When is the Burning Season?

It stars at the end of January and lasts until mid-April, but it can easily move by a couple of weeks depending on meteorological conditions and how it is defined. Burning occurs from October to June but its only in February-March-April that conditions become critical.

How is it measured?

Air pollution in Chiang Mai is due to smoke. Smoke is a mixture of dust and gases. Gases are negligible in Chiang Mai and air pollution is mostly controlled by particulate matter. Particulates from fires have a size between 0.02 and 0.00001mm. Detectors measure the concentration of these particulates per volume of air and translate it into an Air Quality Index (AQI), giving a quick estimation of how harmful it is.

What is the AQI?

AQI is the Air Quality Index. It is a scale that takes into account pollutants in the air and translate it into a health impact scale.

It has several categories, from 0 to 50 (Good); 50-100 (Moderate), 100-150 (Unhealthy for sensitive people), 150-200 (Unhealthy), 200-300 (Very unhealthy), 300-500 or higher (Hazardous).

How bad can it get?

Background levels during burning season are AQI 150. It limits the visibility of mountains around Chiang Mai and causes some discomfort to some people. However, it is not unusual to have days at AQI 200 or even 300. These are pollution levels that affect most people one way or another. Some years, AQI levels can peak far above 500 for a few days. The visibility falls to a few hundred meters, the air has an orange tinge and strongly smells wood fire and affects everyone.

Is it better in the countryside?

No. since the source is mostly forest and/or agricultural fires, being away from a big city does not change anything.

Pollution is a bit better at altitudes above 1500m but that’s about it.

What are the effects of the Burning Season?

Health issues (respiratory and cardiovascular diseases), decreased visibility, lower solar energy output, lower ground temperature, environmental damage.

How harmful is air pollution in Chiang Mai?
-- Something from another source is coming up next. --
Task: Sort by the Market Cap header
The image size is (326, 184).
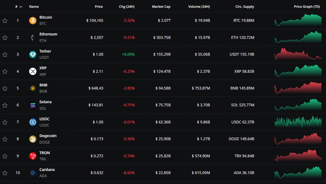Action: (x=161, y=6)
For healthy individuals, it mostly causes allergy-like symptoms

For sensitive individuals with respiratory and cardio-vascular conditions, it can bring acute symptoms and hospitalization.

Long-term effects are unclear for Northern Thailand. No strong evidence of correlation has been found with lung cancer.

How can I protect myself from it?

For indoor areas, air purifiers using HEPA filters or positive pressure systems

For outdoor activities, masks, N95 or equivalent will reduce air pollution to healthy levels

What is the cause of the Burning Season?

In Chiang Mai, mostly forest fires (90%) with small contributions from agricultural burning, traffic and urban sources. Smoke produced by forest fires is trapped into valleys by specific atmospheric conditions. In some other provinces, agricultural burning can be significant.

Is Chiang Mai the most polluted city in the world?

No. On a yearly average, there are hundreds of cities with higher pollution levels (a good bunch in India and China, but also Dubai, Athens, Milano,...).

Occasionally, the air pollution level in Chiang Mai can rise to extremely high levels due to nearby forest fires. Then, Chiang Mai could be, for a few days, the most polluted city but this happens a few days every few years at best. It is a very subjective measurement for many reasons.

Many media and apps claiming Chiang Mai to be the most polluted, only use a very short list of selected cities and Chiang Mai happens to be on the top of that short list.

Is Chiang Mai air pollution worse than Bangkok?

Not really. On a yearly average, Bangkok & Chiang Mai have similar pollution levels. However, Bangkok has more harmful chemicals (like any big city with lots of traffic and industries; sugarcane smoke is also potentially more toxic) and it is easier to protect yourself in Chiang Mai from very bad haze days than the constant mildly toxic levels of Bangkok.

 

Are rice/corn/surgarcane farmers responsible for it?

In Chiang Mai, most of the rice residue burning occurs in December-January, before the burning season. Some rice burning also happens in April-May.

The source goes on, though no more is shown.